Shares of Israeli companies whose values have soared due to their bitcoin-based current or planned operations plunged Tuesday after securities regulator Shmuel Hauser said such companies would not be included in any Tel Aviv Stock Exchange indexes.
That does not mean they should be banned from trading, he added.
“We won’t let companies whose value is based on the value of bitcoin to be included in the Tel Aviv Stock Exchange indexes. We’ll consider whether we won’t let bitcoin in its various costumes and similar currencies enter through the back door to trading on the exchange, until an appropriate regulatory framework is found for these kinds of financial products,” he said Tuesday.
Hauser, the chairman of the Israel Securities Authority, mentioned Natural Resource Holdings, whose shares have soared some 5,000% the past few months, to a market cap of 59 million shekels ($16.6 million), since it said it would shift its focus from mining for gold and iron to “mining” cryptocurrencies.
The share price was down 47% in Tuesday trade.
Hauser was also referring to former gaming company Fantasy Networks, whose share was down 27% Tuesday.
Hauser said in a speech there was a need for a suitable regulatory framework for such instruments given that the global market value of all digital currencies grew in 2017 to $300 billion from $18 billion.
After the speech, Hauser sent an official letter to TASE CEO Itai Ben Ze’ev, instructing him to block trade in these companies until legislation is drafted on the matter.
Bitcoin was quoted at $16,390 on the Luxembourg-based Bitstamp exchange, down 0.5%. The world’s best-known cryptocurrency hit a record price of $17,270 Monday, registering a near 20-fold increase for the year.
“Bitcoin ... seems to be out of control,” Hauser said, noting its price had characteristics of the technology bubble at the beginning of the millennium.

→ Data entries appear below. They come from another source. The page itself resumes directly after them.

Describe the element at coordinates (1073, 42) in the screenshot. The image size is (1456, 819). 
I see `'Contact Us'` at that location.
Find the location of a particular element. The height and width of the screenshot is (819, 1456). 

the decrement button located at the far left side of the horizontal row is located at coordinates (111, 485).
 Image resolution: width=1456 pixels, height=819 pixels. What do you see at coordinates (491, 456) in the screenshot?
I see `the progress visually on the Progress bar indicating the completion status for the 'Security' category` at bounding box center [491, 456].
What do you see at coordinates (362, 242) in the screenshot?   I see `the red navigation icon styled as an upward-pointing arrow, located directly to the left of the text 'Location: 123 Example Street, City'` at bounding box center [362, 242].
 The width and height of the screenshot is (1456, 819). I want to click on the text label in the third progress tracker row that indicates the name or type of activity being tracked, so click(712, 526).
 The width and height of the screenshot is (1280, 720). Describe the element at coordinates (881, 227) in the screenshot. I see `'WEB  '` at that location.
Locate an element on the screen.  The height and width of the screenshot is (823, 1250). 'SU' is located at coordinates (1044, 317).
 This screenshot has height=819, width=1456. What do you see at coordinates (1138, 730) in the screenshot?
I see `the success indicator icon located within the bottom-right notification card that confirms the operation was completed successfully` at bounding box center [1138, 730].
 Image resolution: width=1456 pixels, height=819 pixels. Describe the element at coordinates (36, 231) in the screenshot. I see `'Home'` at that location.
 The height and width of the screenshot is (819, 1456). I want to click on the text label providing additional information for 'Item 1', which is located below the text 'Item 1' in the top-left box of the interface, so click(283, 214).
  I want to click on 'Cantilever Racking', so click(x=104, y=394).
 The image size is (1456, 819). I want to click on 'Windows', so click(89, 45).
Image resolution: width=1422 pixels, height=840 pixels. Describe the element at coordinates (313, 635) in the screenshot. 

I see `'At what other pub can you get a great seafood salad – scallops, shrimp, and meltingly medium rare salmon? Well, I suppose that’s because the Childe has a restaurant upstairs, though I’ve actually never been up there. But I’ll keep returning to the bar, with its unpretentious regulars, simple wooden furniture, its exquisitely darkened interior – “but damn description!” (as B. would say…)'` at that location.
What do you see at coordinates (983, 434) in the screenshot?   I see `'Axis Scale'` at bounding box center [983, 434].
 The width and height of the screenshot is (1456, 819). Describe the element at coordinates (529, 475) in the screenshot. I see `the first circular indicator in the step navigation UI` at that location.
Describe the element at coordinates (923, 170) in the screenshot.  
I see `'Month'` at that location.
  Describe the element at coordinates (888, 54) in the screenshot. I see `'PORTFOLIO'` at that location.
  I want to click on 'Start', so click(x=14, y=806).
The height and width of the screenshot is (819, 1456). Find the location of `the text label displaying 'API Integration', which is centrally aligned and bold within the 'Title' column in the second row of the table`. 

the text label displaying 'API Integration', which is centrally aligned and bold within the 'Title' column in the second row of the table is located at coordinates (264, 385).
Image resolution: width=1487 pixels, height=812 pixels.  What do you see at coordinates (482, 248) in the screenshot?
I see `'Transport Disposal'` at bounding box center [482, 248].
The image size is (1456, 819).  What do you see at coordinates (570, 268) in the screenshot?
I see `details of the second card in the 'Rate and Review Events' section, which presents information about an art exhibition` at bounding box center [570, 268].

“There isn’t any information on supply and demand, and whether anyone is in control of that supply and demand,” he said. “That does not mean that bitcoins or alike are not to be considered, but it does mean that it should be examined at the country level by all regulators.”
Underscoring the concern, Fantasy Networks this week said it was studying the possibility of operating in the blockchain field — the technology underpinning cryptocurrencies — tripling its share price.
“Blockchain is a legitimate technology that will be a part of our lives,” said Hauser, who will step down next month after six and a half years as head of the ISA. “We will adopt it and it will enable us to lower costs for investors.”
He said there needs to be a reevaluation of regulatory schemes in financial technologies — including crowdfunding, robot trading and trading platforms — since securities laws were enacted years ago.
Hauser and other ISA officials are concerned that the Israeli companies in the binary options industry, which was recently banned, will switch into bitcoin operations. The binary options industry has been accused of defrauding thousands of investors who in effect bought into gambling schemes.